In a statement, China's National Health Commission emphasized that there was no evidence that the strain had the ability to spread among humans, adding that the risk of a significant outbreak was "very low."
The patient, a 41-year-old man who lived in the city of Zhenjiang, was hospitalized on April 28 after having fever symptoms, the National Health Commission said. He was diagnosed with H10N3 a month later.
Though the man remains under medical supervision, his condition was described as stable and meeting the standards for discharge. It was not clear from the statement how he caught the virus.
The news of the H10N3 infection comes amid the devastation of the covid-19 pandemic, which also was first identified in China and is widely thought to have come to humans from bats through some form of zoonotic spread.
A different strain of bird flu, known as H7N9, led to the deaths of around 300 people during an outbreak between 2016 and 2017.
But varieties of avian influenza are common in China and, due to increased surveillance of them, relatively easy to find in humans.

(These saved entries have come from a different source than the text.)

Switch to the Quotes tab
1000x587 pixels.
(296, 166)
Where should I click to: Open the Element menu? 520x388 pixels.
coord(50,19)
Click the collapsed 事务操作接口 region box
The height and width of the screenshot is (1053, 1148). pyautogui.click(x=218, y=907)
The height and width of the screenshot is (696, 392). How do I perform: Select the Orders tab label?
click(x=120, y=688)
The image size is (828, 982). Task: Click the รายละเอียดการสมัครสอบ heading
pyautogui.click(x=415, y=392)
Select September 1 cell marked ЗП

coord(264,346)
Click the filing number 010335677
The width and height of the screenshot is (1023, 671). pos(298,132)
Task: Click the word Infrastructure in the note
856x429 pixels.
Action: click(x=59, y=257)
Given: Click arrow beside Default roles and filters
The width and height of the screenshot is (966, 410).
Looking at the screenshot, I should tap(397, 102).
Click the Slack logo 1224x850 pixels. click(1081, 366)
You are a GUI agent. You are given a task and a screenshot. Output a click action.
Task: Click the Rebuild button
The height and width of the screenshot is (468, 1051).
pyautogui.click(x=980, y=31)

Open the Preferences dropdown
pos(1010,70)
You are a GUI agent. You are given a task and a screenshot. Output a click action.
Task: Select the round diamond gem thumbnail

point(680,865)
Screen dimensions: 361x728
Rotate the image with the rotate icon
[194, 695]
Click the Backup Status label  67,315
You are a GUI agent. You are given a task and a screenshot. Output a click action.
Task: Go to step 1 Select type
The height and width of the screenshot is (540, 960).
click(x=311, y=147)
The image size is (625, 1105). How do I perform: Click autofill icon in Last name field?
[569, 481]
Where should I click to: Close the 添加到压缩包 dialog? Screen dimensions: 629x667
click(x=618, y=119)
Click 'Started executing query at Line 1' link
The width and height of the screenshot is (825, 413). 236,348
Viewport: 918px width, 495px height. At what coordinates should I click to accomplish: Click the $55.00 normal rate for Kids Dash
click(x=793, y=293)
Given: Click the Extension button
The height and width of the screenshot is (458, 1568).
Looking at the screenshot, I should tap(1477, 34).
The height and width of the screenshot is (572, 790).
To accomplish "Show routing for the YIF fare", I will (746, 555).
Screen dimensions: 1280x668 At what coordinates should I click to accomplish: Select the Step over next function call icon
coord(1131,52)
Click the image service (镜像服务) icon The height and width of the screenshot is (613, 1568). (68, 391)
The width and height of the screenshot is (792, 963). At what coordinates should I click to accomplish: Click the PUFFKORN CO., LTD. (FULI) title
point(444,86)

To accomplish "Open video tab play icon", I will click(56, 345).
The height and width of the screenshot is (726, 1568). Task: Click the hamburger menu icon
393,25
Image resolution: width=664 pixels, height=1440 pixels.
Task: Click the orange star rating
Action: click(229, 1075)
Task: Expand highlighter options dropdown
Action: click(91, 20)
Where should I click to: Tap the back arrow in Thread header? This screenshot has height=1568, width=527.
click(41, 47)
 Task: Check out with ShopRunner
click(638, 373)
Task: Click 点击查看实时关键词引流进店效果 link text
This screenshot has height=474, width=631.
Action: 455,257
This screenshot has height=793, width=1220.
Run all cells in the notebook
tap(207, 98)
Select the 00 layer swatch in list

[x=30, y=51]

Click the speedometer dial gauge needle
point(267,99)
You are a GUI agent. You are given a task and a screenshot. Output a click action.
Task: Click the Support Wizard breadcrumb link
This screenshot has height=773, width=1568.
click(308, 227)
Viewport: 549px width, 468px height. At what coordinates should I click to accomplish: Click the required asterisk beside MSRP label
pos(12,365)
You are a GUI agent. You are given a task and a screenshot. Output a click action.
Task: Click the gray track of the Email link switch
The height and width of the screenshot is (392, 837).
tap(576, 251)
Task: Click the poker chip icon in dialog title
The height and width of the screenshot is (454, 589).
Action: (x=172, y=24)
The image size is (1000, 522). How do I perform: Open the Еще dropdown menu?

Unlike H7N9, there is no evidence that H10N3 can spread easily from human to human.
"The more we look for novel viruses as a cause of illness among patients the more we are likely to find them," Gregory Gray, an infectious-disease epidemiologist at Duke University, told the South China Morning Post.
Alexandra Phelan, a global health lawyer at Georgetown University's Center for Global Health Science and Security, wrote on Twitter that people should be "alert but not alarmed" about the news, adding that spillover between species did not itself mean there was epidemic risk.
China's National Health Commission also said that the H10N3 was low pathogenic among poultry, meaning it caused less severe illness among birds.
Chinese authorities had placed all the man's close contacts under investigation but did not display symptoms.
Local residents were told to remain vigilant, wearing a mask and visiting a doctor if they suffered any influenza symptoms. They were also advised to try to close contact with birds, dead or alive.